Which means the McGuigans are better placed than most to ruminate on how you 'build' a fighter. Is is an innate trait? Are fighters born? Or can they be made?
"It's a long old process," says Shane, who has arrived and - unlike his father - speaks in a clipped English accent. "Johnny must have sparred 200-plus rounds for the film. He lost a lot of weight. He didn't need to.
"But if you're going to play the role, you have to know what the role feels like.
This game isn't for everyone. Boxers are emotional people, but they're hardened people at the same time. They fight so many fears to get themselves into that ring that anything else outside becomes almost meaningless.
"You see so many tragedies outside boxing, whether that's addiction, whether that's being a lunatic on a motorbike."
"They're complicated people," Barry agrees. "And often, the better the athlete, the more complicated."

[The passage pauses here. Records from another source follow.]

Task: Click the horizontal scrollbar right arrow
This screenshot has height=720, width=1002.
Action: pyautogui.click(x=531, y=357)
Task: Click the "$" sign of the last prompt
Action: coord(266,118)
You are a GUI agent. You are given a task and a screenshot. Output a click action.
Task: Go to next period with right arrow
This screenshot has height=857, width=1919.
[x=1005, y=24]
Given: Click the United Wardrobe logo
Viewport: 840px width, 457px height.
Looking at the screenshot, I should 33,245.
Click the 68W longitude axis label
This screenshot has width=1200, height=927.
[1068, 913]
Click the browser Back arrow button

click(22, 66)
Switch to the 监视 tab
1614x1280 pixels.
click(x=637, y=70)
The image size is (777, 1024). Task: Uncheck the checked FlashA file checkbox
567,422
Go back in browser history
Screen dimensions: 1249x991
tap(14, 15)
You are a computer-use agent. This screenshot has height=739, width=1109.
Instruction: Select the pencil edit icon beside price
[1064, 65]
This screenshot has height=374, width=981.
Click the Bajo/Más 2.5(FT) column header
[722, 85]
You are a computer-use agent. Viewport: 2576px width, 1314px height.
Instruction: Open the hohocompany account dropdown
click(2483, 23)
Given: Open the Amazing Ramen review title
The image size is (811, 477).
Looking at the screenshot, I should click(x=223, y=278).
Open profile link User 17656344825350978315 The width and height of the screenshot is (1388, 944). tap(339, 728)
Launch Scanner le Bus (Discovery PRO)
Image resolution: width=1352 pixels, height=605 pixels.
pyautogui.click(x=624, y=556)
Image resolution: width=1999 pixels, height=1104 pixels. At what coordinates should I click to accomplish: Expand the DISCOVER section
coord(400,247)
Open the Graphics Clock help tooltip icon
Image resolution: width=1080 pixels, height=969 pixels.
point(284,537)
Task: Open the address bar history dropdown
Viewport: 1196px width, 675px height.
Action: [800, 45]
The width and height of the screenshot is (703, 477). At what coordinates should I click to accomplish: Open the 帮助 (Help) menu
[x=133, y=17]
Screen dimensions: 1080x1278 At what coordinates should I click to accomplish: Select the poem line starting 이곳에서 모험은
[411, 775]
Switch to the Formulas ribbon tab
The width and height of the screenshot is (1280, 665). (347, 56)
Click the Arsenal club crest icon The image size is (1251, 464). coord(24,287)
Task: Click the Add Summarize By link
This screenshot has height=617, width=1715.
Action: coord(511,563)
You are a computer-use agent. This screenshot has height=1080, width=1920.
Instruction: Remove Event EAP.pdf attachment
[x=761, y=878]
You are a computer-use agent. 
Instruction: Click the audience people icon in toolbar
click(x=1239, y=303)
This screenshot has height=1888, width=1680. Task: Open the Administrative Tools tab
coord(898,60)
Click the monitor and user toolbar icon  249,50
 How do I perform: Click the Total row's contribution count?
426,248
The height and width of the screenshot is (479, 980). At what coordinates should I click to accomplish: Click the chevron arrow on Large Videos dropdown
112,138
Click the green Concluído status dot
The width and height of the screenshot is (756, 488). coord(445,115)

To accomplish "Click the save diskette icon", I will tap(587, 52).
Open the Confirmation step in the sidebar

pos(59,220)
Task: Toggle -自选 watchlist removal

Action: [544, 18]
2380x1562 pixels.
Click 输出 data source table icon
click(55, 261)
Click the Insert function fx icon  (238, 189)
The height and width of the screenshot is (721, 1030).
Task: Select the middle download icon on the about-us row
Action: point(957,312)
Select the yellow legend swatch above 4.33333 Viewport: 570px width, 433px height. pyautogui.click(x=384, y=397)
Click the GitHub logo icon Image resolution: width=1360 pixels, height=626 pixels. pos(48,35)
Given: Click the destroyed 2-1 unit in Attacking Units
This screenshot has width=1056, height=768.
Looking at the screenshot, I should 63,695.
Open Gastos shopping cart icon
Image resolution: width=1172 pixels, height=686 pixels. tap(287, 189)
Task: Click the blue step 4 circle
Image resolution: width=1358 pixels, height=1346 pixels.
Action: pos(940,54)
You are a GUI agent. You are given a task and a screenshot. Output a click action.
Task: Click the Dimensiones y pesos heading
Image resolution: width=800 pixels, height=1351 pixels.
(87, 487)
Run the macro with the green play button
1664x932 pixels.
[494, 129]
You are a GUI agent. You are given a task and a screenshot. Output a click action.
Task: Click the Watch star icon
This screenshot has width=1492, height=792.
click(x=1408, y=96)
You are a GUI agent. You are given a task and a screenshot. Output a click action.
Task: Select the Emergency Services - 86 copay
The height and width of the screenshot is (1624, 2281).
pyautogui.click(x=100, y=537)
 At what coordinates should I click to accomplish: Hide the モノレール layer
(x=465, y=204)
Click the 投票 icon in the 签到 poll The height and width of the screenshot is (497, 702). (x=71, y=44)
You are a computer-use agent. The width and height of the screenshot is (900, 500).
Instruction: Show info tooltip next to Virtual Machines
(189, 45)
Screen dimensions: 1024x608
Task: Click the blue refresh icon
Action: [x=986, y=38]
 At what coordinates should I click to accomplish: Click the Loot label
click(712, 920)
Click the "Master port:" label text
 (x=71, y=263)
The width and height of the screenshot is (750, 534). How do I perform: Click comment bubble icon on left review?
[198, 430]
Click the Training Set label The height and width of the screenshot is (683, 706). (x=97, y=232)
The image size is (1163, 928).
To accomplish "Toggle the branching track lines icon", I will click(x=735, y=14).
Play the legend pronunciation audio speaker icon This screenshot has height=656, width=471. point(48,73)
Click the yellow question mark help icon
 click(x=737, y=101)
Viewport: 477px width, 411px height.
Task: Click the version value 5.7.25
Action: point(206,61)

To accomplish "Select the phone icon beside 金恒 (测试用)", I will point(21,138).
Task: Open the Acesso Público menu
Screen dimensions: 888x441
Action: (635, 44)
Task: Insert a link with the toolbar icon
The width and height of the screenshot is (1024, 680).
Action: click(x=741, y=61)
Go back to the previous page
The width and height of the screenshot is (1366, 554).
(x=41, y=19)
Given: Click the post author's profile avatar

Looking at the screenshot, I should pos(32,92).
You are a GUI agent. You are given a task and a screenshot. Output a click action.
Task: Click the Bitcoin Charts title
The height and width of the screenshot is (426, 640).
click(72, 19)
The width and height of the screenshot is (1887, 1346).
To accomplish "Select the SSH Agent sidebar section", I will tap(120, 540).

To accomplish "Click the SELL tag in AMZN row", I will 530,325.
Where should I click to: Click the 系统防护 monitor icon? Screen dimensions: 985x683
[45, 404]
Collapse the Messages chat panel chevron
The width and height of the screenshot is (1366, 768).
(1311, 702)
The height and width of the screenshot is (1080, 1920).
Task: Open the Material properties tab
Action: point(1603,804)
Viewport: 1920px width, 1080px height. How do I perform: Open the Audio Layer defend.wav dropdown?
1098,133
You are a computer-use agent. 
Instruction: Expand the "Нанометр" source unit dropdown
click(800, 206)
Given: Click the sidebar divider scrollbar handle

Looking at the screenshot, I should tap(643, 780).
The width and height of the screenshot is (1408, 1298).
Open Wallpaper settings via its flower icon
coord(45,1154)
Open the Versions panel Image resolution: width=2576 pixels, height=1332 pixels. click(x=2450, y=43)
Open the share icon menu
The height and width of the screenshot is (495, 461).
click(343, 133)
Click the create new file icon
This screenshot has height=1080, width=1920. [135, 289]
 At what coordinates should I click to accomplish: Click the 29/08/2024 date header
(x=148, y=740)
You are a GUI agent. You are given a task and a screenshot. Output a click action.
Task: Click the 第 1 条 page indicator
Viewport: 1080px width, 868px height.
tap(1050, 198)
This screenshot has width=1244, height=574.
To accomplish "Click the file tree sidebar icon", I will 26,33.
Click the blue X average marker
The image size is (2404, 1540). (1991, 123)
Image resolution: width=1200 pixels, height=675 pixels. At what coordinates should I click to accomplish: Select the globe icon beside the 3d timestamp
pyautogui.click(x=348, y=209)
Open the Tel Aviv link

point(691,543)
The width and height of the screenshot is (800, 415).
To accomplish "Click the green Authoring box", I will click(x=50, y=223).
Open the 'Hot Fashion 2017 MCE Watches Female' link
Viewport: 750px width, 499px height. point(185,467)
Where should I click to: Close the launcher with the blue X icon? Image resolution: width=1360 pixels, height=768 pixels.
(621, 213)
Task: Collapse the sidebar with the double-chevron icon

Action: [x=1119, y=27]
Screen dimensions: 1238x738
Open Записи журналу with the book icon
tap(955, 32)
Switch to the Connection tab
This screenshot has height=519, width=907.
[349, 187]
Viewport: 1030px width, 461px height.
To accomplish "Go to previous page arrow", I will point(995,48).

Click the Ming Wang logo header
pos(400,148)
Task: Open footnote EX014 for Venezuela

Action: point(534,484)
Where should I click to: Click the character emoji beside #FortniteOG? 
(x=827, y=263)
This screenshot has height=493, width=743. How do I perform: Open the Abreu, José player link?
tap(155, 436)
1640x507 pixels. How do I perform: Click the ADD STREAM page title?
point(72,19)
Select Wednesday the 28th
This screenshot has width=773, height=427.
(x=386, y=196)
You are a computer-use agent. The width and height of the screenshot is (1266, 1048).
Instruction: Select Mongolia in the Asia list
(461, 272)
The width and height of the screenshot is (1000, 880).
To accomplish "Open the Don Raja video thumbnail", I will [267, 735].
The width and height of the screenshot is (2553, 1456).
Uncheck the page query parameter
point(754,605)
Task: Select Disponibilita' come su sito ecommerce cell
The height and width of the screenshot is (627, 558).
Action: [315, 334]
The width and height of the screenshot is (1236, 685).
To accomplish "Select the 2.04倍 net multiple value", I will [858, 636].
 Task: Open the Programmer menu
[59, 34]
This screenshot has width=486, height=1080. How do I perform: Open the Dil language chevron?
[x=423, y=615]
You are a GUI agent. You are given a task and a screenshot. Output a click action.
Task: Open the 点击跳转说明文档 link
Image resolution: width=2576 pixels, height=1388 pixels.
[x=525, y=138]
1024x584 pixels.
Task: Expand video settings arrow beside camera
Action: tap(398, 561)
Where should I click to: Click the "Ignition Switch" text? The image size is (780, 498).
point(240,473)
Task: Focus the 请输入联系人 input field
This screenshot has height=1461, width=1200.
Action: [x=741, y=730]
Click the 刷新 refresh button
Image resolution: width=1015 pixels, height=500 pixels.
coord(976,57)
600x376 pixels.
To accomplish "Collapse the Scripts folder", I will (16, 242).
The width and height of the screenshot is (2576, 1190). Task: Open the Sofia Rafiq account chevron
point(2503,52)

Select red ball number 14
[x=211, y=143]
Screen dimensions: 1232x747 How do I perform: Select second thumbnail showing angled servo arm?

As one of the most promising young trainers in the sport, it is Shane's job to untangle the complications and find the pure fighter within. Not yet 30 and yet already entrusted with the careers of Frampton, Groves, David Haye and several promising youngsters, the secret to being a good trainer, as Shane puts it, is "knowing people".
"Fighters are motivated in different ways," he explains. "Which ones are motivated by fame? Which ones by money? George once said: 'If I could go in there and box, and the next day nobody had a clue who I was, I would take that every day of the week.' He wants to win a world title, prove people wrong, and make a better life for his family and kids. He doesn't really like being famous."
Groves fights Fedor Chudinov for the WBA super-middleweight title later this month, and the McGuigans agree he is in better nick than in the past.
Competitively, British boxing is arguably in better shape than it has ever been, with 11 world champions and a new heavyweight star in Anthony Joshua.
But the wider picture is less rosy. These days, the likes of Frampton and Groves attract a fraction of the recognition of their predecessors. The days when 19 million tuned in to watch McGuigan win the world title are long gone.
"We have to be realistic," Barry says. "Sky's been around 20 years. A whole generation has grown up with pay-per-view. What we need is constant, good-quality boxing on terrestrial television, and executives willing to be patient. Because it will deliver the numbers."
"It's a different era," Shane adds. "Anthony Joshua was on pay-per-view in his 16th fight. Muhammad Ali's fights were pretty much always free-to-air.
"You had dad, you had Nigel Benn, Chris Eubank, Frank Bruno, Steve Collins.
"They didn't have Instagram or Twitter, they couldn't self-sabotage on social media. That'll never happen again.
"Unfortunately, to get traction these days you've got to f***ing throw a table in the air and say you'll put somebody in hospital. You can't do it from charisma and charm, because people don't want to see that. They want to see some stupid s**t."
It is why both McGuigans believe strongly in boxing as redemption, as edification, as education. Like the character in the film, who discovers in boxing what he never could at the end of a bottle.
"It's a redemptive story," Barry says. "For many kids, boxing puts contour and shape into their life. Even the ones who don't make it. It teaches them what it is to put time and effort into something.